#### Task description:
Write out the listing from the line with "You are a GUI" to the line with "The height and", both lines included, exactly and nothing beyond. Leave pictures out.

---*---

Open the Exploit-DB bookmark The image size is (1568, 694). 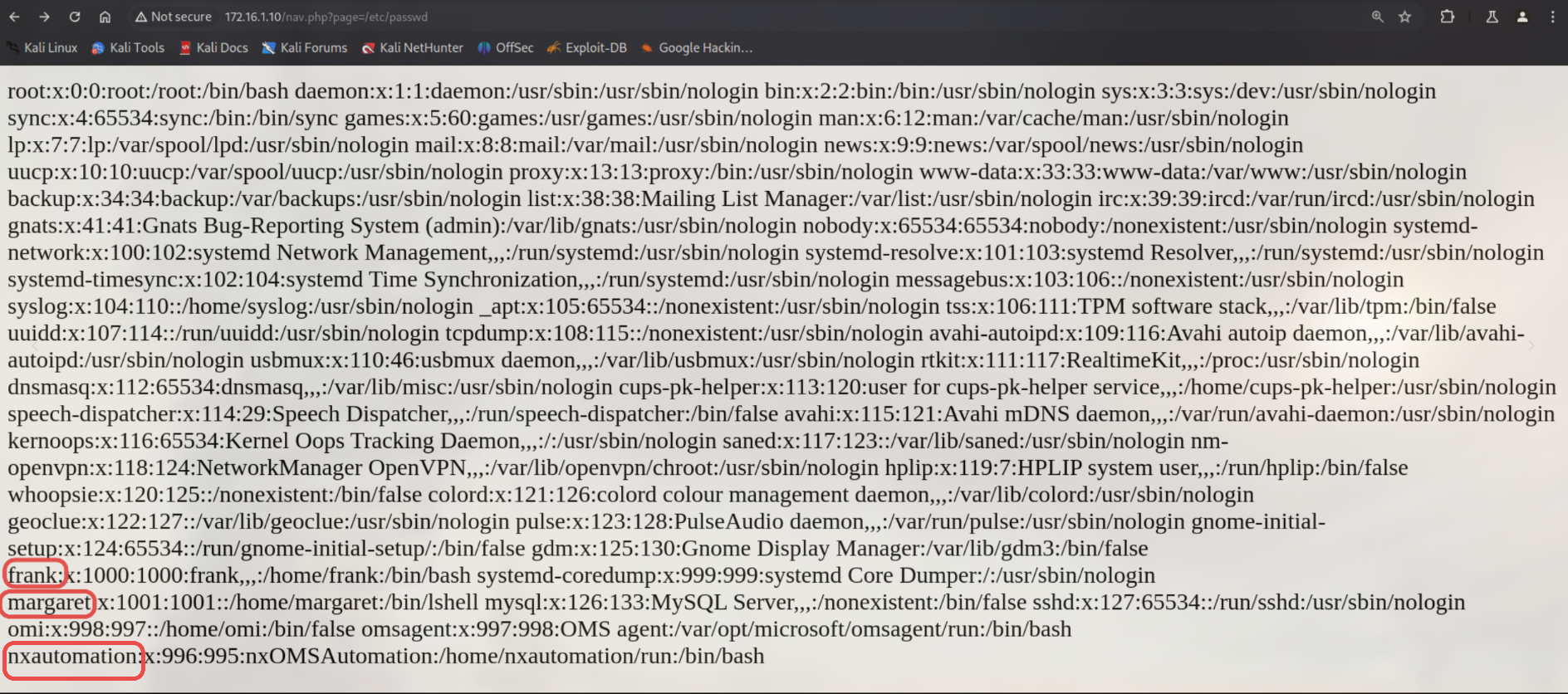(x=587, y=48)
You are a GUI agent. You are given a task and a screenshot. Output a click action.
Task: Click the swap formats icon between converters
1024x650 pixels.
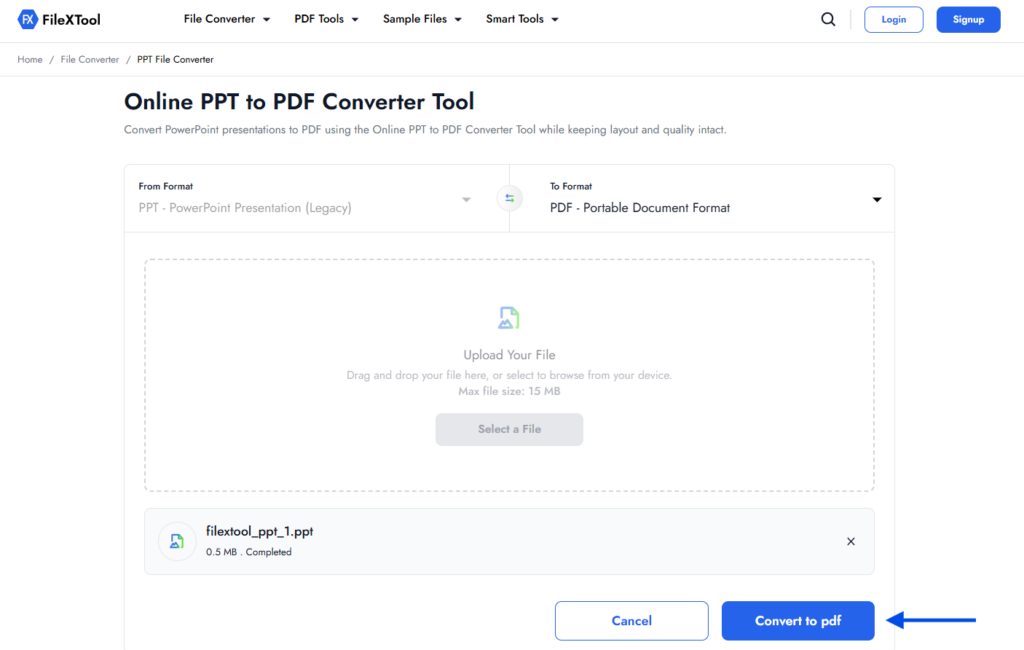click(509, 197)
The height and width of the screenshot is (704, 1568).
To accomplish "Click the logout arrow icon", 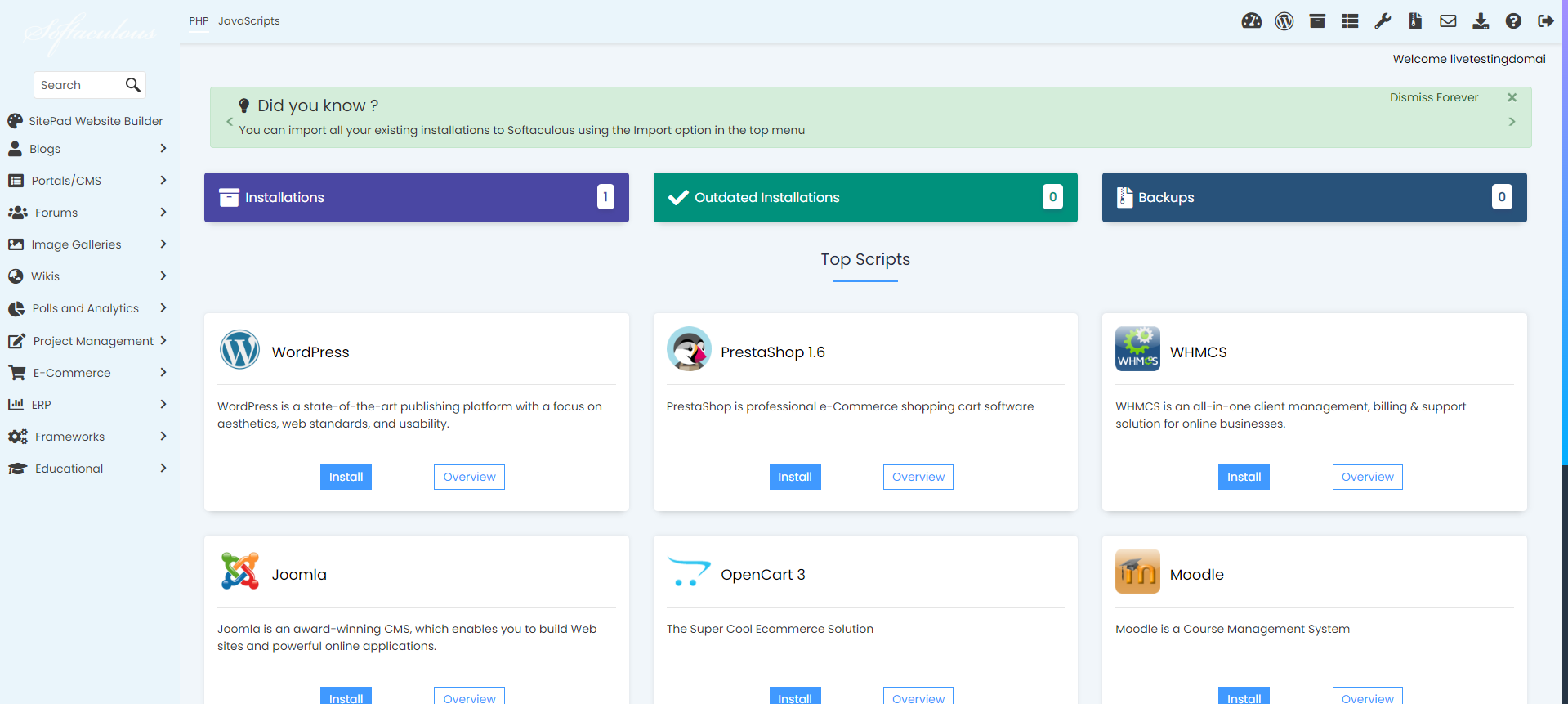I will pyautogui.click(x=1545, y=21).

---*---

#### Expected answer:
You are a GUI agent. You are given a task and a screenshot. Output a click action.
Task: Click the swap formats icon between converters
1024x650 pixels.
click(509, 197)
The height and width of the screenshot is (704, 1568).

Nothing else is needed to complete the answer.